In the trial court, Energen’s only grounds for summary judgment were that Chapter 95 applied to plaintiffs’ claims and that it neither exercised nor retained control over plaintiffs’ work under section 95.003(1). In this Court, Energen also asserts that it did not have “actual knowledge” of a danger or condition under section 95.003(2). But because Energen did not move for summary judgment on the latter prong of section 95.003, we do not consider whether Energen had actual knowledge. See State Farm Lloyds v. Page, 315 S.W.3d 525, 532 (Tex. 2010) (“Summary judgment may not be affirmed on appeal on a ground not presented to the trial court in the motion.”).” Energen Res. Corp. v. Wallace, No. 20-0451, 65 Tex. Sup. Ct. J. 605, 2022 Tex. LEXIS 233, at *19-20 (Mar. 11, 2022)
You have to bring your complaint to the attention of the trial court–and just filing a Rule 11 Agreement may not do that:
Judgment: “In rehearing issues 2 and 3, DHI argues that it did not invite error and the trial court was aware of its disagreement with the judgment. DHI argues that the majority opinion, relying on First National Bank of Beeville v. Fojtik, mechanically applied a presumption that the only way to preserve error was specifying disagreement with the substance of the judgment in the agreed motion or the judgment itself. 775 S.W.2d 632, 633 (Tex. 1989). While we agree that Fojtik does not require a party to specify its disagreement in a motion, we are not persuaded by DHI’s assertion that the trial court should review the entire record to determine the intent of the party seeking rendition of judgment. See id. Trial courts manage busy dockets. When parties settle or resolve their claims, a trial court is almost always required to sign a judgment or dismissal. The trial court has no affirmative duty to review the “record as a whole” to determine the underlying intent and position of the parties. See Tex. R. App. P. 33.1 (requiring preservation of complaints for appellate review to be made with sufficient specificity to make trial court aware of complaint unless specific grounds were apparent from context). To the extent that preservation of the specific ground was apparent from context, that context must relate to the present, not the past.1
DHI repeatedly cites to its Rule 11 agreement with the Deutsche parties to demonstrate that it made the trial court aware of its disagreement with the judgment and preserved error.2 However, an agreement between parties “is not a plea, pleading, or motion” and “while filing a Rule 11 Agreement with the trial court is a requirement for enforcement, it is not in and of itself a request for enforcement or any other affirmative action by the trial court.” Exito Elecs. Co., Ltd. v. Trejo, 142 S.W.3d 302, 305, 306 (Tex. 2004). The Rule 11 agreement was not included as part of the agreed motion for entry of judgment, nor does the record reflect that the terms of the Rule 11 agreement were brought to the attention of the trial court as part of its consideration of the agreed motion. See Tex. R. App. P. 33.1; Fojtik, 775 S.W.2d at 633; see also Hart v. Berko, Inc. 881 S.W.2d 502, 512 (Tex. App.—El Paso 1994, writ denied).

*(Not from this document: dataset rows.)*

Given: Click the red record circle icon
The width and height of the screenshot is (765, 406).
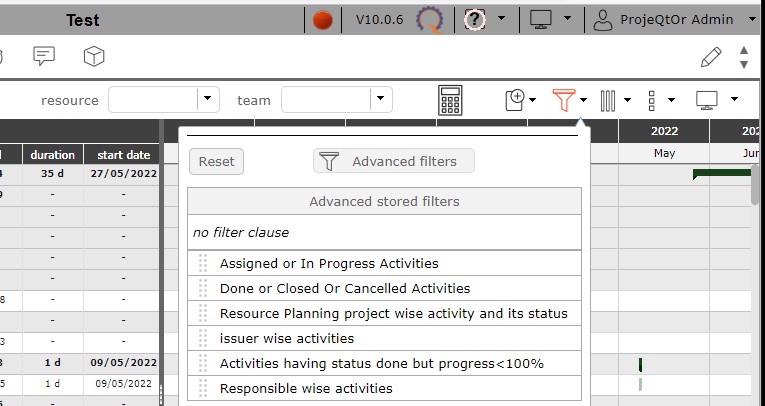Looking at the screenshot, I should pyautogui.click(x=322, y=19).
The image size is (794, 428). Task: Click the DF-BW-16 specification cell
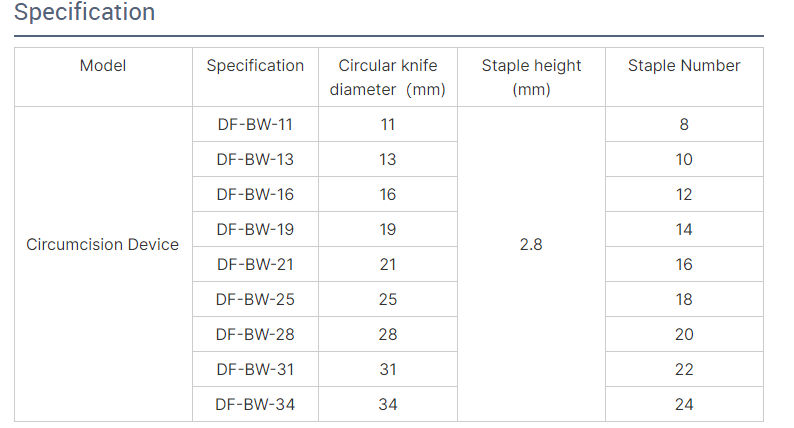255,195
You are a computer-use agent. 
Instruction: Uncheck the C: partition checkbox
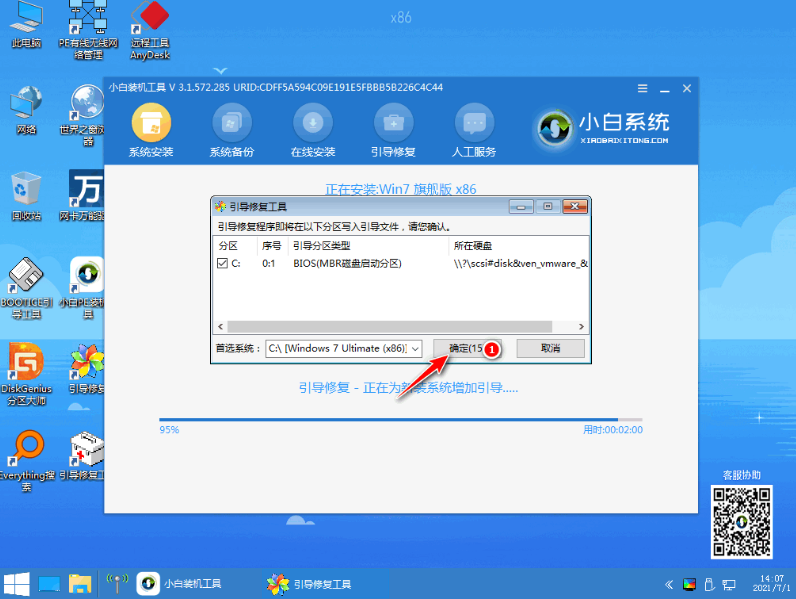pyautogui.click(x=222, y=263)
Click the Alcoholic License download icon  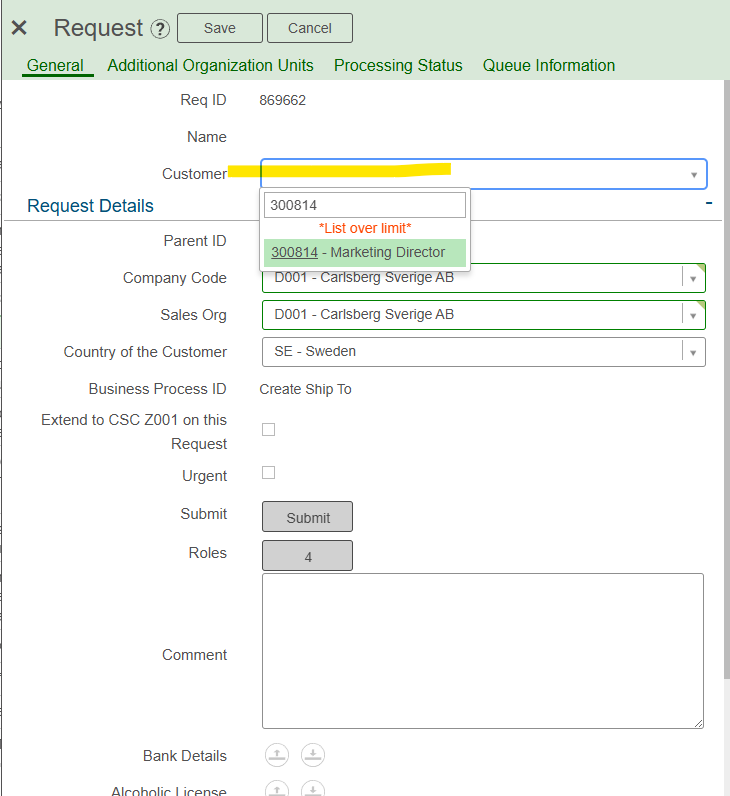[x=313, y=789]
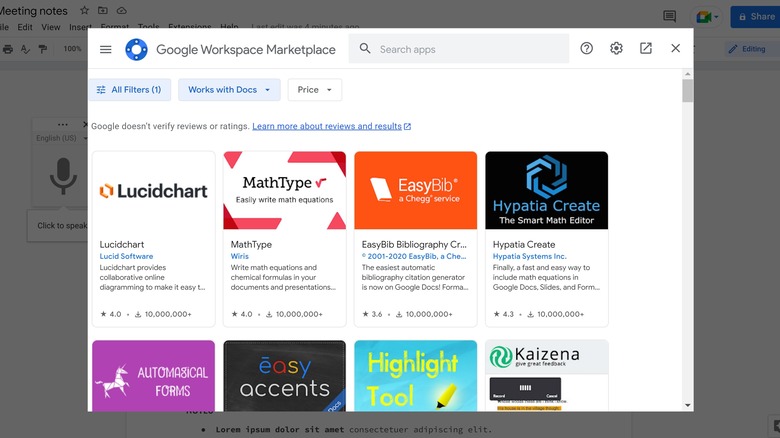The image size is (780, 438).
Task: Open the Price filter dropdown
Action: coord(315,90)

DHI argues in rehearing issue 4 that the record reflects the trial court made a ruling on the merits before signing the agreed final judgment. Citing again to the Rule 11 agreement, DHI argues this court should infer that the trial court ruled against its motion for summary judgment and held that ruling in abeyance, suggesting the Rule 11 agreement was also a trial court order. We are aware of no authority to support the elevation of a Rule 11 agreement to the level of a court order.” DHI Holdings, LP v. Deutsche Bank Nat’l Tr. Co., No. 14-19-00991-CV, 2022 Tex. App. LEXIS 1588, at *3-5 (Tex. App.—Houston [14th Dist.] Mar. 8, 2022)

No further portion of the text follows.